* [WHAT YOU SHOULD DO] The requested output is every line from the one with "Task: Expand the Account Policies tree node" through the last line below, printed exactly.

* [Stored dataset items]
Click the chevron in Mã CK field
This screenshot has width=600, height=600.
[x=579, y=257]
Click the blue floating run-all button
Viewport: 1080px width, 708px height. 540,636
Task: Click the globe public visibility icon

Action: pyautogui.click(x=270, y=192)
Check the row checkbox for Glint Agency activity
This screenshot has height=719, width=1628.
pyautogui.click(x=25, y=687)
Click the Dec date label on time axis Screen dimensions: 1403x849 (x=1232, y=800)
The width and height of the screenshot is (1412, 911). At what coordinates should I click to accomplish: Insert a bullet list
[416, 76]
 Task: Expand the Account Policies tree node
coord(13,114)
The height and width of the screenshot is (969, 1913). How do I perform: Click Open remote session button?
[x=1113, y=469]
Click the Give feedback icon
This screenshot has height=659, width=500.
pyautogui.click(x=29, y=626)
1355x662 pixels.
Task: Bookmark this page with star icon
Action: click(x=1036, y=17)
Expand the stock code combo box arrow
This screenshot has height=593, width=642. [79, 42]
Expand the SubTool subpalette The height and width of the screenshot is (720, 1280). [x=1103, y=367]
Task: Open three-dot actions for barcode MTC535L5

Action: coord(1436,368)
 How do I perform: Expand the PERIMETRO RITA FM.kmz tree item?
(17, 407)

* [WRITTEN ANSWER]
 Task: Expand the Account Policies tree node
coord(13,114)
The height and width of the screenshot is (969, 1913). How do I perform: Click Open remote session button?
[x=1113, y=469]
Click the Give feedback icon
This screenshot has height=659, width=500.
pyautogui.click(x=29, y=626)
1355x662 pixels.
Task: Bookmark this page with star icon
Action: click(x=1036, y=17)
Expand the stock code combo box arrow
This screenshot has height=593, width=642. [79, 42]
Expand the SubTool subpalette The height and width of the screenshot is (720, 1280). [x=1103, y=367]
Task: Open three-dot actions for barcode MTC535L5

Action: coord(1436,368)
 How do I perform: Expand the PERIMETRO RITA FM.kmz tree item?
(17, 407)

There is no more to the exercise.